Too often, it feels as though Smith is moving the pieces around on the page to keep her characters longing for each other in a way that never fully makes sense.  It would take an extraordinary love–one which this reader did not see on the page–to make these two characters work so hard to stay in touch after they move away from each other.  The base of that relationship is never established, making this feel like a flimsy premise at best.

That’s not to say that readers won’t like this one.  There’s plenty here for readers who like their YA romance chaste and full of longing.  Armchair travelers won’t get a ton out of this one, but there are enough geographical locations mentioned to at least pique the interest of some.  Still, this is one that never fully connects with the reader and fades fast from the memory as soon as it’s done.  Disappointing all around.

The Geography of You and Me by Jennifer E. Smith. Poppy: 2014. 

Book Review: The Museum of Intangible Things by Wendy Wunder

Hannah and Zoe are the best of friends, and completely inseparable.  They’ve always been there for one another, so when Zoe tells Hannah that it’s time to leave their po-dunk New Jersey town and see the world, the two embark on a crazy road trip adventure.  Along the way, Zoe tries to teach Hannah about the intangible things in life: like insouciance, audacity, and happiness.

Wendy Wunder’s sophomore novel has high aims and delivers on many of them.  This novel has much of what many readers of contemporary YA look for in their books: romance, independence, self-discovery, and a great deal of wit.  The result is a mixed bag, and while it will work for many readers, it didn’t completely gel for this one.
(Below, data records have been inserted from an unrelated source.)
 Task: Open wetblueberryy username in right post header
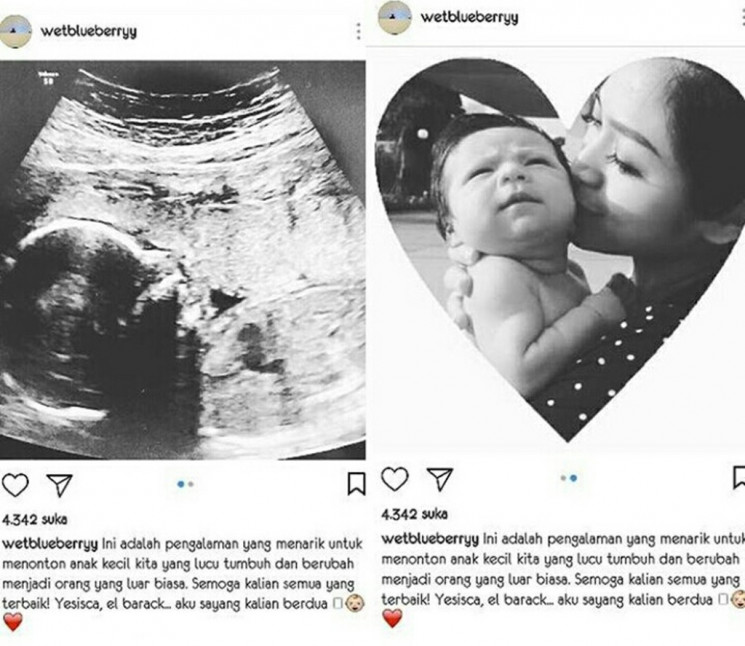469,18
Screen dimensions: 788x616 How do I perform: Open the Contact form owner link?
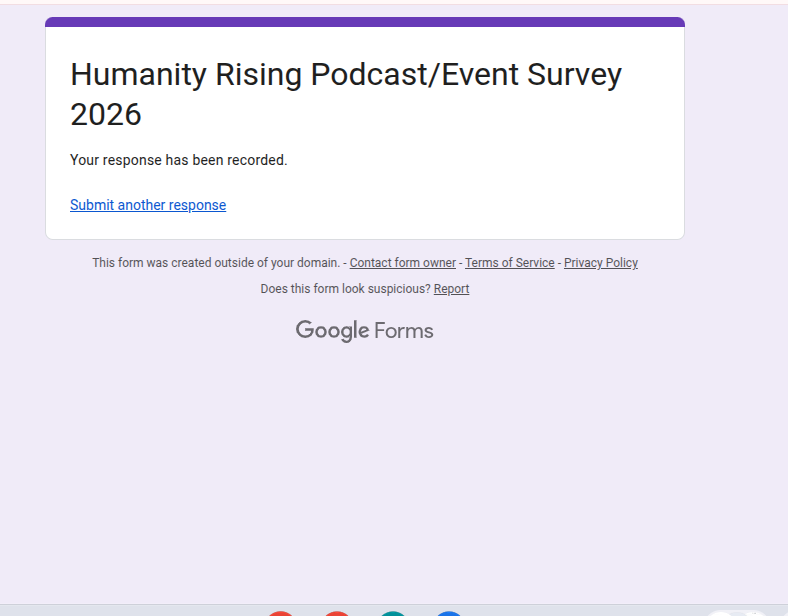click(402, 263)
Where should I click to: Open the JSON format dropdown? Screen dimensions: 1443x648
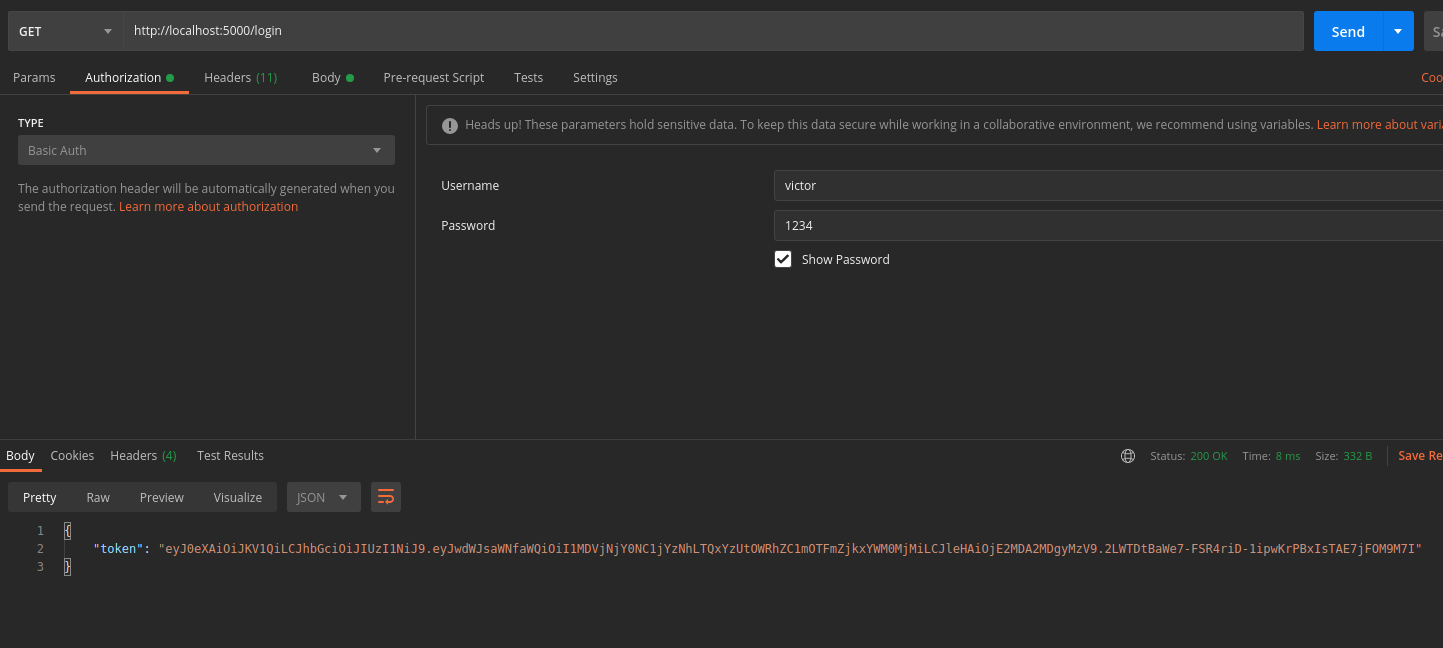click(x=323, y=497)
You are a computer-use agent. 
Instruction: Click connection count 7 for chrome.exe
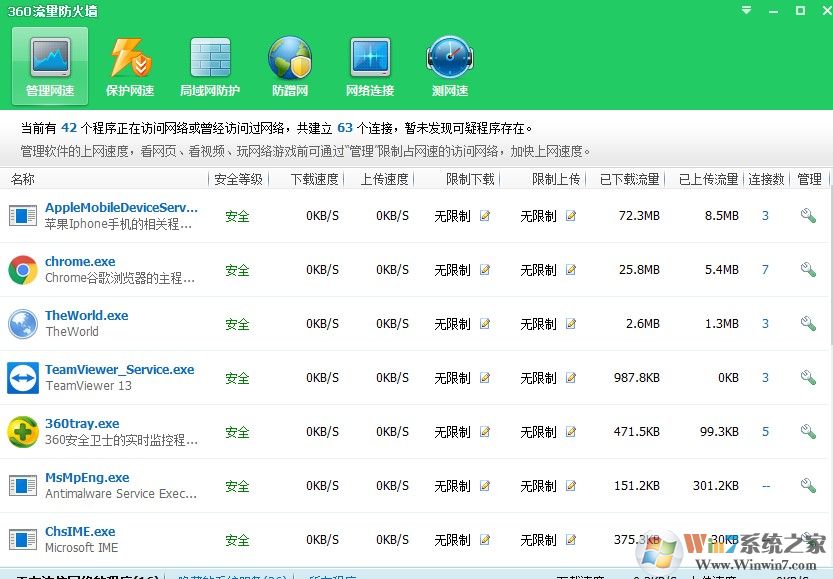tap(765, 270)
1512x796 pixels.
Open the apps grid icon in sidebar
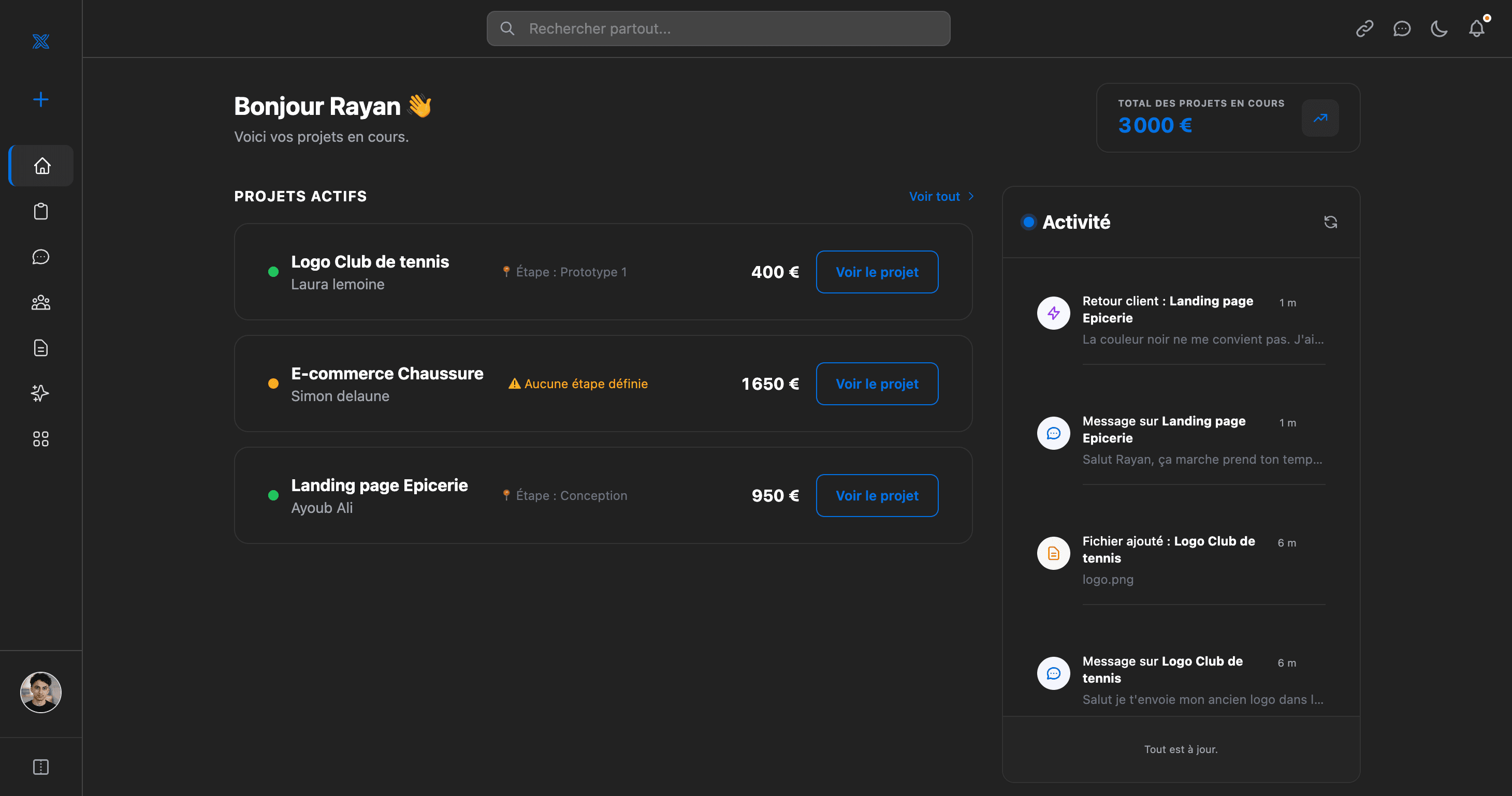(x=40, y=438)
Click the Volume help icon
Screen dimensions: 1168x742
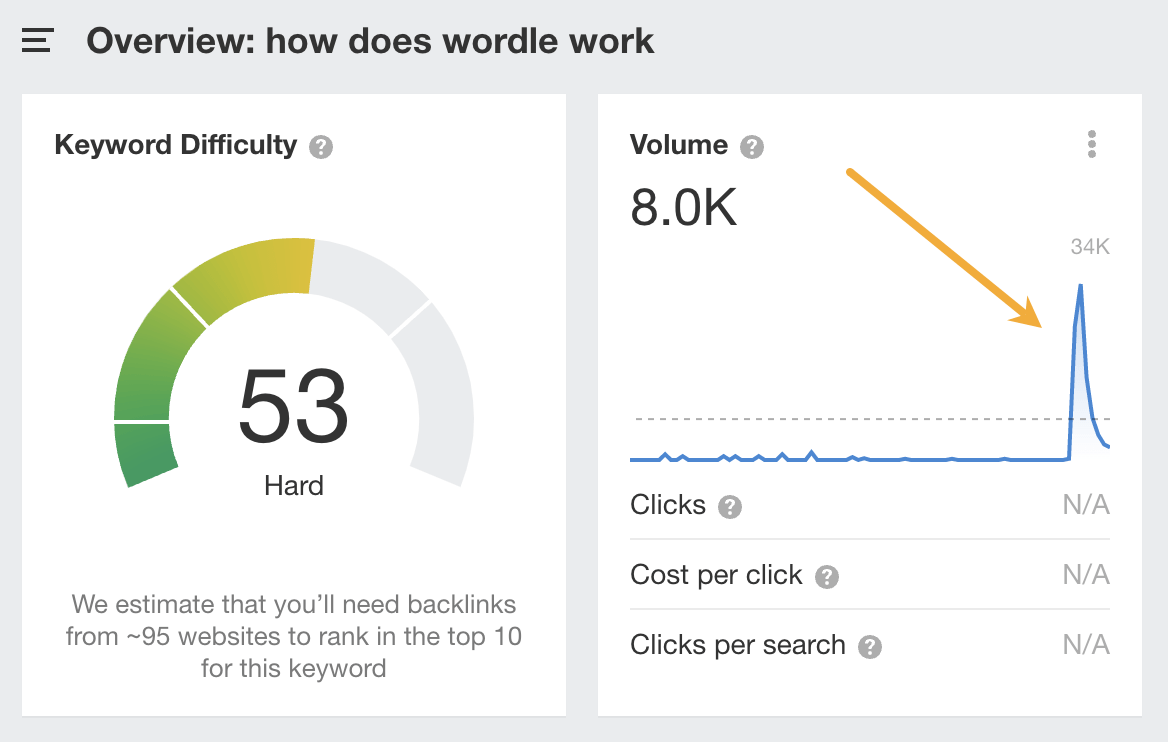tap(751, 146)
Because Zoe’s bi-polar disorder plays such a prominent role in the novel, it’s impossible to discuss the novel’s limitations without also touching on that.  Zoe has relied on Hannah to help her down from her episodes, and while it has worked in the past, the two girls find that it is harder and harder to self-medicate when it comes to Zoe’s increasing mania.  Therein lies the biggest issue for this reader when it comes to this book.

Without disputing the fact that bi-polar disorder is a very real thing that some teens face, there was something about the portrayal in this novel that didn’t sit right with this reader.  Too often, Zoe felt like a manic pixie dream girl, and while Wunder did try to showcase the other side of that coin, it felt oddly hollow.  Hannah shoulders a great deal of her best friend’s burden, but something about the story didn’t feel authentic.  Zoe has a support system in place at home, so it seemed odd that that support system would just allow the two girls to go off gallivanting.
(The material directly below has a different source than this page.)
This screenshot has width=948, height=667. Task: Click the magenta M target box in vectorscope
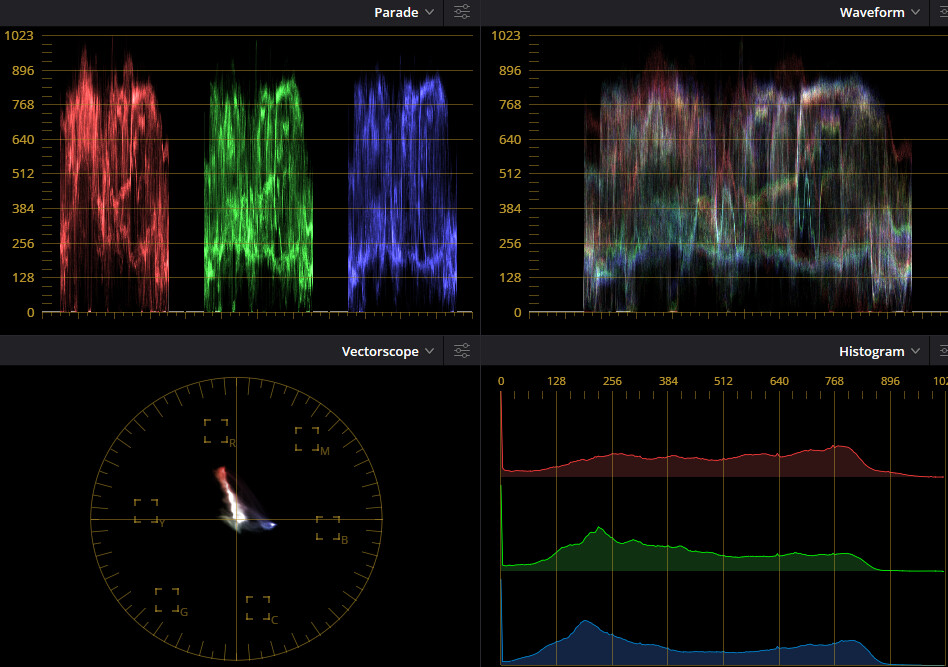coord(307,439)
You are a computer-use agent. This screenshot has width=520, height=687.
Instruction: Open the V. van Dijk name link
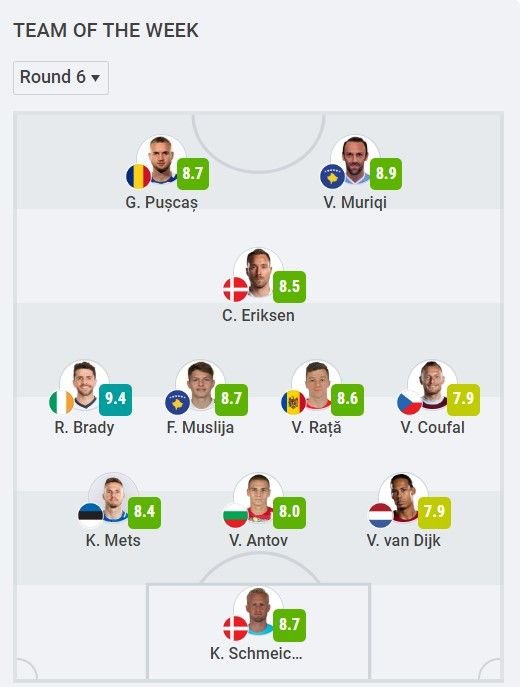click(x=403, y=540)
So much time and energy is spent on describing Zoe’s zaniness and illness that it feels as though Hannah gets the short shrift often.  Unfortunately, this reader never connected to either character, making this harder to get through.  Lacking that connection to these girls made the stakes feel very low, even though that was clearly not Wunder’s intent.
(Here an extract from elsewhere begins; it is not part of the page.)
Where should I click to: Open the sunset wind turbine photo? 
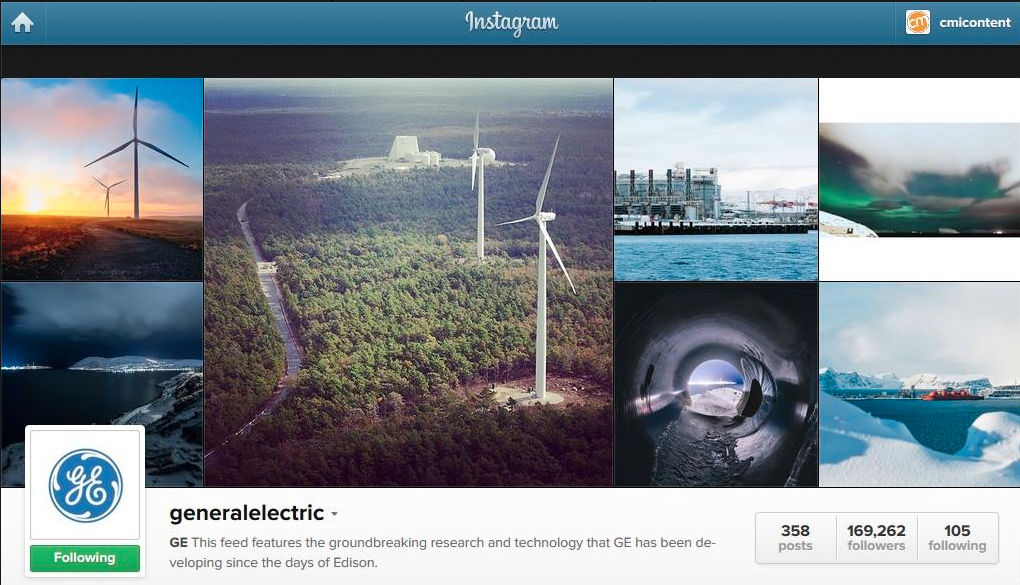click(101, 180)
That being said, the novel is–like her previous work–incredibly well-written.  There are some real gems of insight here, and there is a certain segment of the reading population that will love this one.  Wit and a certain rawness are present throughout the novel.  It just wasn’t enough to sustain the novel to its inevitable (and predictable) conclusion.

Also, the sudden veering into magical realism near the end felt like a way to add some safety netting to the conclusion, which harmed the emotional impact.  Not all readers will feel that way, though.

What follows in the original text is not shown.